### EXERCISE
Reproduce the records exactly through the line with "お気に入りチラシにする (627, 341)".

### EXTRACTED DATA
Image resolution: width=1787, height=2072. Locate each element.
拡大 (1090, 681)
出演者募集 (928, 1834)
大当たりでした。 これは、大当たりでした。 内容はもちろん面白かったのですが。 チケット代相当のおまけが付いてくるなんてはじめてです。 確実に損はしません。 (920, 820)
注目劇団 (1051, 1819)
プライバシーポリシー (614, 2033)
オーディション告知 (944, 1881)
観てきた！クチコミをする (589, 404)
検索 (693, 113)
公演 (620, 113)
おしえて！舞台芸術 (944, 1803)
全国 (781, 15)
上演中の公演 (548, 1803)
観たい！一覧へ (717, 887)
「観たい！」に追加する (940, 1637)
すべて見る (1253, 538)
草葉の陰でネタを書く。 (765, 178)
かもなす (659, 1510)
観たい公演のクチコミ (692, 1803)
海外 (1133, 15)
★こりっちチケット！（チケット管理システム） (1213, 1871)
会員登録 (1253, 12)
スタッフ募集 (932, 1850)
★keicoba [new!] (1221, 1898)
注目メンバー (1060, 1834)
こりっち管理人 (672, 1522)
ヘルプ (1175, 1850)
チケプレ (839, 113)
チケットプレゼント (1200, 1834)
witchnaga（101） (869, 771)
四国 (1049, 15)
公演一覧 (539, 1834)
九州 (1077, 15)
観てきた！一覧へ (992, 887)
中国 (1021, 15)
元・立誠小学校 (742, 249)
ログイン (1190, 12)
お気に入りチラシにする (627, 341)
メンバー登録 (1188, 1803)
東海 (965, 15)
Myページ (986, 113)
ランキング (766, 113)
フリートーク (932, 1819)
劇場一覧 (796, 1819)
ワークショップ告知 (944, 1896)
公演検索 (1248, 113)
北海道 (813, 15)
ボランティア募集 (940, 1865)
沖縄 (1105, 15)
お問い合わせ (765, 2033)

### ANSWER TO THE EXERCISE
Image resolution: width=1787, height=2072. Locate each element.
拡大 (1090, 681)
出演者募集 (928, 1834)
大当たりでした。 これは、大当たりでした。 内容はもちろん面白かったのですが。 チケット代相当のおまけが付いてくるなんてはじめてです。 確実に損はしません。 (920, 820)
注目劇団 (1051, 1819)
プライバシーポリシー (614, 2033)
オーディション告知 (944, 1881)
観てきた！クチコミをする (589, 404)
検索 (693, 113)
公演 (620, 113)
おしえて！舞台芸術 (944, 1803)
全国 (781, 15)
上演中の公演 (548, 1803)
観たい！一覧へ (717, 887)
「観たい！」に追加する (940, 1637)
すべて見る (1253, 538)
草葉の陰でネタを書く。 (765, 178)
かもなす (659, 1510)
観たい公演のクチコミ (692, 1803)
海外 (1133, 15)
★こりっちチケット！（チケット管理システム） (1213, 1871)
会員登録 (1253, 12)
スタッフ募集 (932, 1850)
★keicoba [new!] (1221, 1898)
注目メンバー (1060, 1834)
こりっち管理人 (672, 1522)
ヘルプ (1175, 1850)
チケプレ (839, 113)
チケットプレゼント (1200, 1834)
witchnaga（101） (869, 771)
四国 (1049, 15)
公演一覧 (539, 1834)
九州 (1077, 15)
観てきた！一覧へ (992, 887)
中国 (1021, 15)
元・立誠小学校 (742, 249)
ログイン (1190, 12)
お気に入りチラシにする (627, 341)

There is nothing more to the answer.